The 2005–06 Euroleague was the 6th season of the professional basketball competition for elite clubs throughout Europe, organised by Euroleague Basketball Company, and it was the 49th season of the premier competition for European men's clubs overall.

The 2005–06 season featured 24 competing teams from 13 countries. The Final Four was held at the Sazka Arena in Prague, Czech Republic on April 30, 2006. CSKA Moscow defeat the defending champions, Maccabi Elite by a score of 73–69 in the final.

== Team allocation ==

=== Distribution ===
The table below shows the default access list.

|  | Teams entering in this round |
|---|---|
| Regular season (24 teams) | 14 teams with 3-year licences; 2 best-placed teams from:; Spain The champion teams from: France; Germany; Greece; Israel; Italy; Poland; Serbia and Montenegro; ; 1 Wild card; ; |
| Top 16 (16 teams) | 3 group winners from the regular season; 3 group runners-up from the regular season; 3 group third-placed teams from the regular season; 3 group fourth-placed teams from the regular season; 3 group fifth-placed teams from the regular season; 1 group sixth placed team from the regular season; |
| Quarterfinals (8 teams) | 4 group winners from the top 16; 4 group runners-up from the top 16; |

=== Teams ===
The labels in the parentheses show how each team qualified for the place of its starting round (TH: EuroLeague title holders)

- Licensed clubs: 3-year licence
- 1st, 2nd, etc.: League position after Playoffs
- WC: Wild card

Regular season
Licensed clubs
ITA Climamio Bologna (1st): ESP Winterthur Barcelona (5th); RUS CSKA Moscow (1st)
ITA Benetton Treviso (3rd): TUR Efes Pilsen (1st); SLO Union Olimpija (1st)
ITA Montepaschi Siena (5th): TUR Ülker (3rd)
GRE AEK (2nd): CRO Cibona VIP (2nd)
GRE Olympiacos (8th): FRA Pau-Orthez (7th)
ESP Tau Cerámica (2nd): LIT Žalgiris (1st)
Associated clubs
ESP Real Madrid (1st): FRA Strasbourg (1st); POL Prokom Trefl Sopot (1st)
ESP Unicaja Málaga (3rd): LTU Lietuvos Rytas (2nd); SCG Partizan Pivara MB (1st)
GRE Panathinaikos (1st): GER CHP Bamberg (1st)
ITA Armani Jeans Milano (2nd): ISR Maccabi Elite (1st)^{TH}

== Regular season ==
The first phase was a regular season, in which the competing teams were drawn into three groups, each containing eight teams.

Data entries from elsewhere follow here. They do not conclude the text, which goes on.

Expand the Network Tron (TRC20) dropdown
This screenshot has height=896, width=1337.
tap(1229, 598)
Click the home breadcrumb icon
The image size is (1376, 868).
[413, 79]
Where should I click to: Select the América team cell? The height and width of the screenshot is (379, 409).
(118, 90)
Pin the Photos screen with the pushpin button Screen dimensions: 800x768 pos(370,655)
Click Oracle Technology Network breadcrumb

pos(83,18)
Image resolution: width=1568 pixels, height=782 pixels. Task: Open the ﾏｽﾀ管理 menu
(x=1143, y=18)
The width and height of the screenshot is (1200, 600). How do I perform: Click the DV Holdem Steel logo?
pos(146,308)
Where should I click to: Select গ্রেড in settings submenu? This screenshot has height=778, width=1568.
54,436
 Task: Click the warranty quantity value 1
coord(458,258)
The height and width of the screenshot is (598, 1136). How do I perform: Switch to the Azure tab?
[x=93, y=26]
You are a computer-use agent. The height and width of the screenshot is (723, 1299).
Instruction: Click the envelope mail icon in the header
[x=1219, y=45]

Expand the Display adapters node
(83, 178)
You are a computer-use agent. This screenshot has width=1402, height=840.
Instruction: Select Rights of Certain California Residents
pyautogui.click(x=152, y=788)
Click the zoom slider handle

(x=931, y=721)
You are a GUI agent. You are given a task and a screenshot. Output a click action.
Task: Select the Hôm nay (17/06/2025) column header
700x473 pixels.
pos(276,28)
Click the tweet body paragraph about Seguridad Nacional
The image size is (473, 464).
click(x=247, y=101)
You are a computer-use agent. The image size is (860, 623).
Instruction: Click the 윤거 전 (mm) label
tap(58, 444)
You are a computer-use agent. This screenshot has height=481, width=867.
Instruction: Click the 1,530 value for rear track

Each team played every other team in its group at home and away, resulting in 14 games for each team in the first stage. The top 5 teams in each group and the best sixth-placed team advanced to the next round. The complete list of tiebreakers was provided in the lead-in to the Regular Season results.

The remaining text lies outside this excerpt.